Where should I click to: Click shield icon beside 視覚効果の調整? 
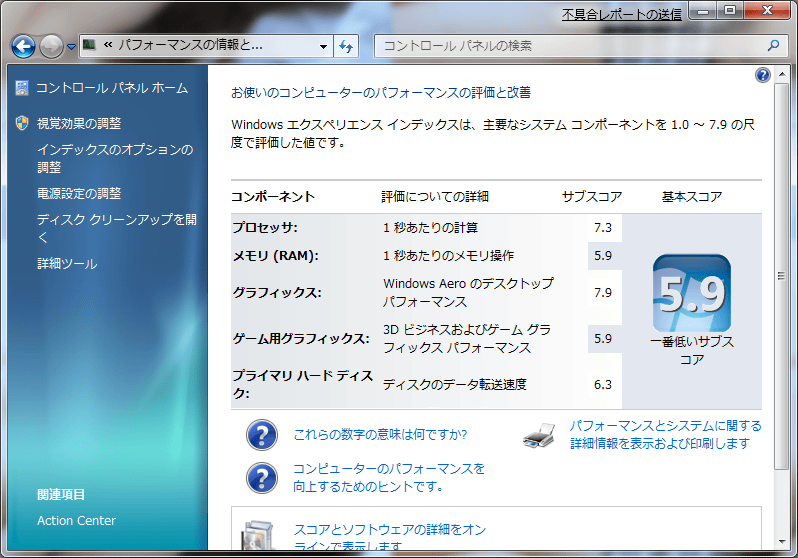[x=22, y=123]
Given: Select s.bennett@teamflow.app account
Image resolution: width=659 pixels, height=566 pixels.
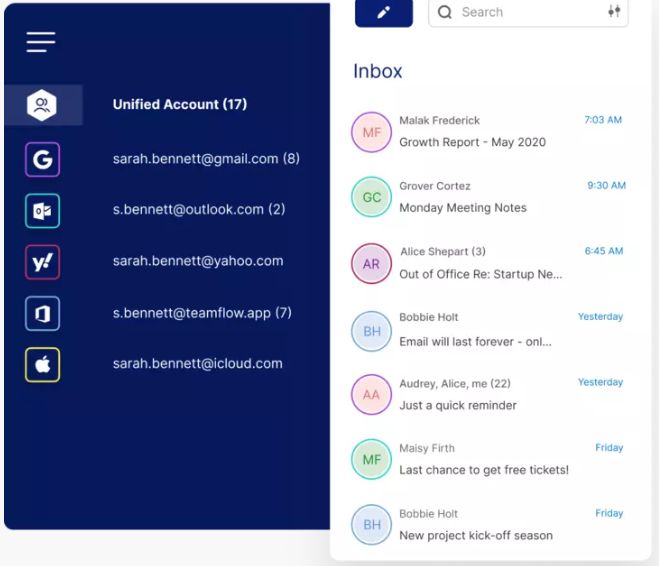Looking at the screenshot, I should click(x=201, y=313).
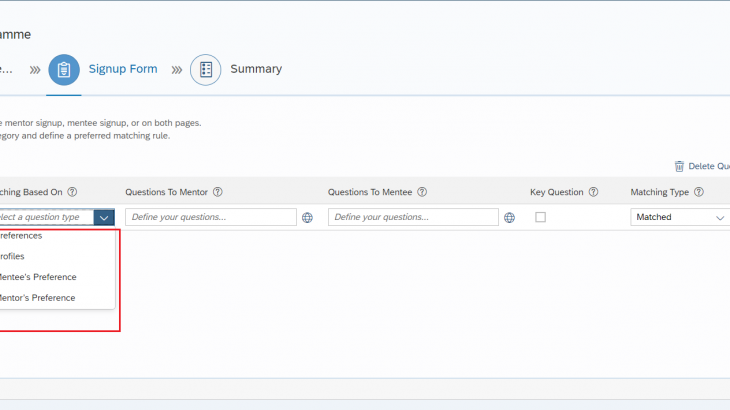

────────────────────

> _ASSIGNED TASK_: Quote every record above exactly, omitting any pictures they contain.

> _RESPONSE TO THE TASK_:
Where should I click to: Click shield icon beside 視覚効果の調整? 
[x=22, y=123]
Given: Select s.bennett@teamflow.app account
Image resolution: width=659 pixels, height=566 pixels.
Looking at the screenshot, I should click(x=201, y=313).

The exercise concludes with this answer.